Katie Smith, director of DNR’s ecological and water resources division, in a Sept. 13 letter to Lake County Commissioners, claims the county used the wrong standard to calculate allowable unit density at the resort and asks for a reevaluation of the project.
“Absent these changes, the DNR understands that it has thirty days from the Sept. 6… to appeal the Planning Commission’s decision to the district court,” Smith states in her letter.
Smith concluded that her agency would prefer to work with the county “to bring the development into conformance” rather than to seek a solution through the legal system.
Previous correspondence
The letter from Smith should have come as no surprise to Lake County officials. Email correspondence between DNR and Lake County officials on the Silver Rapids project, which was obtained this week by the Timberjay, shows communication of DNR concerns dating back at least to early August. Those communications culminated in a Sept. 4 email from Danielle Braund, a DNR hydrologist. In it, Braund told Tanya Feldkamp, assistant director of Lake County Environmental Services, that the Silver Rapids proposal, as presented, “deviates significantly from the county’s ordinance limits on number of units and the number of mooring spaces.” Braund said the county ordinance, developed in the mid-1990s with DNR input and support, currently “allows 16 units in the first tier and 33 units in the second tier.”
Later that same day, despite the DNR’s expressed concerns, the county’s planning commission approved a conditional use permit that calls for 33 units in the resort’s tier one setback zone closest to the lakeshore, and the 29 units in its tier two setback zone.
Braund also expressed concern about the number of mooring spaces, noting that the county ordinance would allow for just 16 mooring spaces, since it limits those spaces to one for every housing unit in the first tier. That issue is likely to require DNR permitting, so any county action on the question likely won’t be the final word.
The timing and nature of the DNR correspondence with Lake County officials raises troubling questions about what county officials knew when they approved the CUP on Sept. 4. It appears that county officials did not reveal the DNR concerns publicly, either at the Sept. 4 meeting or during earlier meetings on the Silver Rapids proposal.
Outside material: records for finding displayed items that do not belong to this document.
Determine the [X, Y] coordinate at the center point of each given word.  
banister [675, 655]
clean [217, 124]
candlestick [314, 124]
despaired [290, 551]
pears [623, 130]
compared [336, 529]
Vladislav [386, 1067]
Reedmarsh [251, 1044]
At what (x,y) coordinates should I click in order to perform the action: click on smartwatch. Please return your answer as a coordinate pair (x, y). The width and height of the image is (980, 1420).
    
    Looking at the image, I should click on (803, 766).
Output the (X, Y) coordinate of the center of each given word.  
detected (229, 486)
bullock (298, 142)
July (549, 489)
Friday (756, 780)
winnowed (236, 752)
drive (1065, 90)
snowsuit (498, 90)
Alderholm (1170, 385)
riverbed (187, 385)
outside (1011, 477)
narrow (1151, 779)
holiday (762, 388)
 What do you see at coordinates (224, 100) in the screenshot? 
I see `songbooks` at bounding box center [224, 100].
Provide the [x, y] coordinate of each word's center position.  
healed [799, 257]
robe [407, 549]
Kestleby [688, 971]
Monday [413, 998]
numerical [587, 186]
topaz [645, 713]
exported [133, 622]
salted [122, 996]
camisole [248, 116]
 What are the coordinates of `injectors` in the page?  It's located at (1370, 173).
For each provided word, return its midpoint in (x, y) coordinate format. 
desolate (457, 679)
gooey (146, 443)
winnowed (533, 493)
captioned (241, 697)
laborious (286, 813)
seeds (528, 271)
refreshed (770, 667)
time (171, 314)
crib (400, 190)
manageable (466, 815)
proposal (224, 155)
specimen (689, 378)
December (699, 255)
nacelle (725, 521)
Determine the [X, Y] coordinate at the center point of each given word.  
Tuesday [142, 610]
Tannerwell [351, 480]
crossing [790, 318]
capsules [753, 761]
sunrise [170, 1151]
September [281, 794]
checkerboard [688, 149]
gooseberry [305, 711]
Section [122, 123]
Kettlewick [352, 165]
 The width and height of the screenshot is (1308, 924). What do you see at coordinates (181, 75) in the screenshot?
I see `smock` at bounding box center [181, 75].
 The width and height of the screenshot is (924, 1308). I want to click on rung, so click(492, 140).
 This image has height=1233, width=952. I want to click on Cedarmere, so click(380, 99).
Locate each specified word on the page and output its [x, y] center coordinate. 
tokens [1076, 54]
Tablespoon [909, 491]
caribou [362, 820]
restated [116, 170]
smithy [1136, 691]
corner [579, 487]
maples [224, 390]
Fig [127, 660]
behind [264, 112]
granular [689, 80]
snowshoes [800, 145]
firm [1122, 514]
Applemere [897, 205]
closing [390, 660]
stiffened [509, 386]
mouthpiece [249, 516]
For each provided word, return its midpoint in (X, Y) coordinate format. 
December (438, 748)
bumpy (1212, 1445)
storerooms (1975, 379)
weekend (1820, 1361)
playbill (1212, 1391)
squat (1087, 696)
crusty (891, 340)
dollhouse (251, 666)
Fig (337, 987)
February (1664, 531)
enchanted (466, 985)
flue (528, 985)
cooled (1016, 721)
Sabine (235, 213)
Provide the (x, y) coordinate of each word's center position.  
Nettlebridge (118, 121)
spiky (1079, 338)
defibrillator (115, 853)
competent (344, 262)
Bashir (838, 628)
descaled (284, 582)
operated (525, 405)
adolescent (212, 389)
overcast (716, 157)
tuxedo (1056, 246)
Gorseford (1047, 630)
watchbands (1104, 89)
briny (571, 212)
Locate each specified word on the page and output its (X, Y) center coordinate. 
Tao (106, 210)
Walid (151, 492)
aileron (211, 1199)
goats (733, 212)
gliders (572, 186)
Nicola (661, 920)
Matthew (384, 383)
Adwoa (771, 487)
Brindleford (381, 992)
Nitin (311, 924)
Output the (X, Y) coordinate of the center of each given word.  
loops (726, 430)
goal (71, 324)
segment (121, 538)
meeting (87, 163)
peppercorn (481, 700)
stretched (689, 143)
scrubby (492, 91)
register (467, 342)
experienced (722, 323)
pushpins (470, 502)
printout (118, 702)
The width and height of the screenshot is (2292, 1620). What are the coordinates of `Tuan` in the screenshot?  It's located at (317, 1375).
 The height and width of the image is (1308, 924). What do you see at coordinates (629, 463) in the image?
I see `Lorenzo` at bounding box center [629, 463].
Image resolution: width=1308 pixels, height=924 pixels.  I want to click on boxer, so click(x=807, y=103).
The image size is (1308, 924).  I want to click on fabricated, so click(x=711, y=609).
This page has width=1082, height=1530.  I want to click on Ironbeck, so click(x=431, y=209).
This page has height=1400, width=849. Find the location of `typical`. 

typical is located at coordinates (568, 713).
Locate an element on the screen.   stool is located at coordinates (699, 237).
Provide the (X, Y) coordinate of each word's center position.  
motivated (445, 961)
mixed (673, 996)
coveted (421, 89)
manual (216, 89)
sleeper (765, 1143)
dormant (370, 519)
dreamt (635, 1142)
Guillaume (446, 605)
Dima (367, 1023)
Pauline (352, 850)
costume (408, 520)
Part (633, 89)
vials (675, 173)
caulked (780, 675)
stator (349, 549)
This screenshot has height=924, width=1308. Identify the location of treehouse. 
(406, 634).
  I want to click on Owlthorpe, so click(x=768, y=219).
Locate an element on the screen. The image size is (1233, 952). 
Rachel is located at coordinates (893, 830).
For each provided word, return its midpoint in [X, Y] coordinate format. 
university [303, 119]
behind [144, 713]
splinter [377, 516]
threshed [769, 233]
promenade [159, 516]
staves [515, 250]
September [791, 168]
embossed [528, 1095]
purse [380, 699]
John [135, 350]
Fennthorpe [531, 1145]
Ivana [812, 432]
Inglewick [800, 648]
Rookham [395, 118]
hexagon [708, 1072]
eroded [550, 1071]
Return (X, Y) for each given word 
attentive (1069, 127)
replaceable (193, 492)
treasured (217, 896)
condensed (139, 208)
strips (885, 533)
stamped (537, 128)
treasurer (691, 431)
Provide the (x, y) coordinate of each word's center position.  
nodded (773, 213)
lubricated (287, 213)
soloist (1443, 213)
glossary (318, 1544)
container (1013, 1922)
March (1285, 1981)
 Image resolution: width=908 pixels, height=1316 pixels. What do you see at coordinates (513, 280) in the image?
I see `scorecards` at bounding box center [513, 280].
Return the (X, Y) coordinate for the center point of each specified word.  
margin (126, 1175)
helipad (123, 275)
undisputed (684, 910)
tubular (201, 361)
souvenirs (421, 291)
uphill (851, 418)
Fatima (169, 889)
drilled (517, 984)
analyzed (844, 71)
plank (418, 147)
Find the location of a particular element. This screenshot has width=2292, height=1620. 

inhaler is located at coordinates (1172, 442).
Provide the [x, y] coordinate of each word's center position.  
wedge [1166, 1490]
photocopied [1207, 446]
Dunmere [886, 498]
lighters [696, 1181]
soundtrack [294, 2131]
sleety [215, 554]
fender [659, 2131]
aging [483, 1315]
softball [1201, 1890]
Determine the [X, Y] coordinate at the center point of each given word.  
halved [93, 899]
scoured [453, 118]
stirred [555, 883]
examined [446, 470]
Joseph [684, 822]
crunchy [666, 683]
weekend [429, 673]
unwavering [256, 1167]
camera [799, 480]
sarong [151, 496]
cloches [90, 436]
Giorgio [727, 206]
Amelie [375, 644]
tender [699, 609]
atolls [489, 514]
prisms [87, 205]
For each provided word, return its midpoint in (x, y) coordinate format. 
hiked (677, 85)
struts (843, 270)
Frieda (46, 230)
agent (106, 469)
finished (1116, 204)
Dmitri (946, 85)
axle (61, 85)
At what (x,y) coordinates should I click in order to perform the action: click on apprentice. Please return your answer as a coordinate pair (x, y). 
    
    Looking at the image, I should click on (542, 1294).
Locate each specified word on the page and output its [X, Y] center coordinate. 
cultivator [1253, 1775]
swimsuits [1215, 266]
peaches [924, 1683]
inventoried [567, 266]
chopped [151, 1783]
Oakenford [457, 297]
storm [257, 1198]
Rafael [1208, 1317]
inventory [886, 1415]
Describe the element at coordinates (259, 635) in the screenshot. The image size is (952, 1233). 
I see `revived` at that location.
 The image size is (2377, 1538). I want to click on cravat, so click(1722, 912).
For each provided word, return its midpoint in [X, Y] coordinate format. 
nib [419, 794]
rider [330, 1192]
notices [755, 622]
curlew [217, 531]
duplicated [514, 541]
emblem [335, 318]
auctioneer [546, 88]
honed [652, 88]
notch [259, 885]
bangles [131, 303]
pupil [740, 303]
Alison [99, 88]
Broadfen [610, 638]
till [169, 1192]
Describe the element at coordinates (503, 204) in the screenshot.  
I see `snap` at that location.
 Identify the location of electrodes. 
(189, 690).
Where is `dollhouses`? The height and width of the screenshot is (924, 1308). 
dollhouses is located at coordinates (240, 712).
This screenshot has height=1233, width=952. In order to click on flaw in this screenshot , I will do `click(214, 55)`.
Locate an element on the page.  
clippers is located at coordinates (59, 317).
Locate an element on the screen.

What is less clear is whether county planning staff revealed the agency’s objections to members of the county’s planning commission before they approved the CUP that state officials believe violated the county’s own rules.
The Timberjay asked Christine McCarthy, director of Lake County Environmental Services, when planning commission members first learned of the DNR’s concerns over the project.
“I can’t answer that at this time,” McCarthy responded. “Because there are people talking about appealing (the approval of the applications), I don’t have the authority to talk about this without consulting the county’s attorney. We’re not trying to hide anything, but because of the legal situation, I have to follow this procedure.”
Rare fish also at issue
DNR concerns about the impact of the development on a rare species of fish, known as the longear sunfish, never came up in county discussions on the proposal, either. In the Sept. 4 email, Braund noted White Iron Lake is home to the rare sunfish, and Farm Lake contains protected waters for northern pike and walleye. “Increasing the number of structures and mooring facilities outside of what is allowable by ordinance would put pressures on the shoreline stability and aquatic environment of White Iron and Farm Lake,” Braund wrote.
Ordinance history
In her Sept. 13 letter, Smith outlined her reasoning, starting with the history of Lake County’s PUD ordinance. She noted that Lake County had expressed its concerns with the DNR’s commercial PUD regulations, with the county finding the DNR’s standards: “Too restrictive in some areas and too permissive in others.” After negotiating, the DNR and the county came to an agreement in 1995 on a set of PUD rules which reflected “The character and environmental values of the area.”
Smith went on to state that the county should have used those negotiated standards, now part of Lake County’s ordinances, and not DNR’s more lenient commercial PUD regulations. She further wrote, “Even if the statewide commercial PUD standards were applicable, which they are not, the density calculations would only permit 48 units in total.”